I think (if I understand correctly) that I worked through a similar concern, that having no explicit names makes it hard to express constraints that cross nesting levels:
// naive matrix of Int: fine in this syntax
func foo(arg: some Collection<.Element == some Collection<.Element == Int>>>){...}
// naive matrix whose row-index type matches its column-index type: how?
func foo(arg: some Collection<.Element == some Collection<.Index == ??>>>){...}
// If I understand correctly the ..Element is straw-man syntax to fill the ??
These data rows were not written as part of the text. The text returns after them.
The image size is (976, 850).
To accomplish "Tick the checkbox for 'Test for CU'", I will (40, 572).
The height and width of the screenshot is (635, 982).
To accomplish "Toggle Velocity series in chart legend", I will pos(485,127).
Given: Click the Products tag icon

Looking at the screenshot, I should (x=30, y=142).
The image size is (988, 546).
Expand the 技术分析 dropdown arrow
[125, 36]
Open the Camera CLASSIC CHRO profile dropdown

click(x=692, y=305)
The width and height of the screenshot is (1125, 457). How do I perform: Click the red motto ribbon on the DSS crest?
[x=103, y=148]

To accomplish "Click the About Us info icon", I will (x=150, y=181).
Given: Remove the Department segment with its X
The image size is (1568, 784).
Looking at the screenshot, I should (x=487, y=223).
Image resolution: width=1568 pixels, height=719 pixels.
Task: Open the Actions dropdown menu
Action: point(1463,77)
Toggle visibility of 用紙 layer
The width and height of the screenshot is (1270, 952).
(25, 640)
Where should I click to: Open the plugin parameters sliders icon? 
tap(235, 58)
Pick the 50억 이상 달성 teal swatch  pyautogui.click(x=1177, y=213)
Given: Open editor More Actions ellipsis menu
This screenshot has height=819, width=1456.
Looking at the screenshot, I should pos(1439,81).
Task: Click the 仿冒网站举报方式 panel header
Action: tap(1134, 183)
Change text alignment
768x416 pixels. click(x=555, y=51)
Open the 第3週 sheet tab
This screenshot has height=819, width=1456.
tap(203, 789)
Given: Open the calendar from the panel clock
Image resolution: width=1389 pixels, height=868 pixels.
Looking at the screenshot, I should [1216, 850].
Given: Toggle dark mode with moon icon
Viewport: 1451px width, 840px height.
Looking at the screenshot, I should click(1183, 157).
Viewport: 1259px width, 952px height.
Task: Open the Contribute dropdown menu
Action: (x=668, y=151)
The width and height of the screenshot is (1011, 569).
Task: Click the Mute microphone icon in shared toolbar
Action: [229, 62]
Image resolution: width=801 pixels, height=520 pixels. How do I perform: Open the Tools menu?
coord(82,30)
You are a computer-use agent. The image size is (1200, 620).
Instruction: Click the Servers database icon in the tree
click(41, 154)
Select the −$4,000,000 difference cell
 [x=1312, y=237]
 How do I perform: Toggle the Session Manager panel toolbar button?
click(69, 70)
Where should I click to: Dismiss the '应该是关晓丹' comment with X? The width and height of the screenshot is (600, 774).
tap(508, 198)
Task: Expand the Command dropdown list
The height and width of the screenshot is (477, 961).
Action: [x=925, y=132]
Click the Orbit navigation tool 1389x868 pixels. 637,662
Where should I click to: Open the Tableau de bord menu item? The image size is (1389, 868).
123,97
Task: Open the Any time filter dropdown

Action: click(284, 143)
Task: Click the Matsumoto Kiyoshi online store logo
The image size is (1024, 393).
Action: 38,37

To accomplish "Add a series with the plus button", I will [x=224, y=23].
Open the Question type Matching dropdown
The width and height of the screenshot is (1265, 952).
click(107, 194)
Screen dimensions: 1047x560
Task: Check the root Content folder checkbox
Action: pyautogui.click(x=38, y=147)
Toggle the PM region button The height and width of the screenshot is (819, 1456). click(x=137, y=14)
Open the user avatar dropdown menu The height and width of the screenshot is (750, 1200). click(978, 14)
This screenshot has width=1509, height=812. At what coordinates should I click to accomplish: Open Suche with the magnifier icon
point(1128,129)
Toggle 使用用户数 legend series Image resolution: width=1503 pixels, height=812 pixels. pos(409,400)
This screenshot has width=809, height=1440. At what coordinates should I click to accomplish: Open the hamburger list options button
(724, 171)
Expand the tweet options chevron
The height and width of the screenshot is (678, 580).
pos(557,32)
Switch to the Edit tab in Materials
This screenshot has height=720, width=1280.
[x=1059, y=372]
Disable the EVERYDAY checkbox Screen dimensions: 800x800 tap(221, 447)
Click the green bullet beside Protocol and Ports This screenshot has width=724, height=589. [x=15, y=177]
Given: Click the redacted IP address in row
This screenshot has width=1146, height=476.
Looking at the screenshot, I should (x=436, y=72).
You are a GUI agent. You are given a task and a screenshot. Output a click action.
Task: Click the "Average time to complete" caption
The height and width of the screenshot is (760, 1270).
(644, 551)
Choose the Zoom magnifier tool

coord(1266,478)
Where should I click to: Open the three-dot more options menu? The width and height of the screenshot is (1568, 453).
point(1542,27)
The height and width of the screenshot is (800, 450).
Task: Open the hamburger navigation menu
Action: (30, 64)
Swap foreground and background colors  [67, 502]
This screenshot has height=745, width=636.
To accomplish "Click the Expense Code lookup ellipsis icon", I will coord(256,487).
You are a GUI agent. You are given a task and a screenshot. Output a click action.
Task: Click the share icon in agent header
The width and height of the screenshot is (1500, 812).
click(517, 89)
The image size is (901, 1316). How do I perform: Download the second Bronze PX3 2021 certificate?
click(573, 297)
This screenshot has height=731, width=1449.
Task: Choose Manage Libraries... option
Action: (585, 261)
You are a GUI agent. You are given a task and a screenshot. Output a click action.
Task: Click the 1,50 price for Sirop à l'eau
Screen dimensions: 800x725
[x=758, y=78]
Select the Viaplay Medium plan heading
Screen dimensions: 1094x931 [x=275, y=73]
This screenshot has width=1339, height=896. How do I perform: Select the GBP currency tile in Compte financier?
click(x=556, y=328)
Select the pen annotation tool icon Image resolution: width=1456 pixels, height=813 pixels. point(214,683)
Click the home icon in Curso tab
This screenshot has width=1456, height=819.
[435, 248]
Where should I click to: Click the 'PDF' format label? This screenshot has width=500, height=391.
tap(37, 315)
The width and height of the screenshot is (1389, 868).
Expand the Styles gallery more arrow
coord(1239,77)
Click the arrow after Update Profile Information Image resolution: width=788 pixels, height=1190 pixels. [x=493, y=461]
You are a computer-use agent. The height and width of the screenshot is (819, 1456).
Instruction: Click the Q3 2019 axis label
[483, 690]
I eventually realised that at least in this context I can name the index type independently:
func foo<Ind>(arg: some Collection<.Index == Ind, .Element == some Collection<.Index == Ind>>>){...}
The concern of course is not that code like that up there would be common or encouraged, but that the pitch seems intended to make it safe to have contexts in the language in which names cannot be added: then expressibility of even weirdo edge cases becomes interesting. Sadly I don't follow the details of opaque types and generalized existentials well enough to understand whether this strategy can always be applied, or whether there might be contexts (opaque return types perhaps?) in which there's no place to hang the generic parameter.
Jumping threads here, but this feels like more appropriate place.
So the new syntax discussed here feels to me like it should be thought as part of overall discussion to design anonymous types.
Some types probably are not applicable, but for example thinking about anonymous structs, those are tuples, in a way. So to add functionality you might do
I'm not sure I see the analogy. Tuples are not anonymous in the same sense as I'm talking about, since you can refer to them structurally. If we were going to support shape-generic programming over structs, I think we would do so in terms of things that look like protocols, and could fit in the existing constraint model.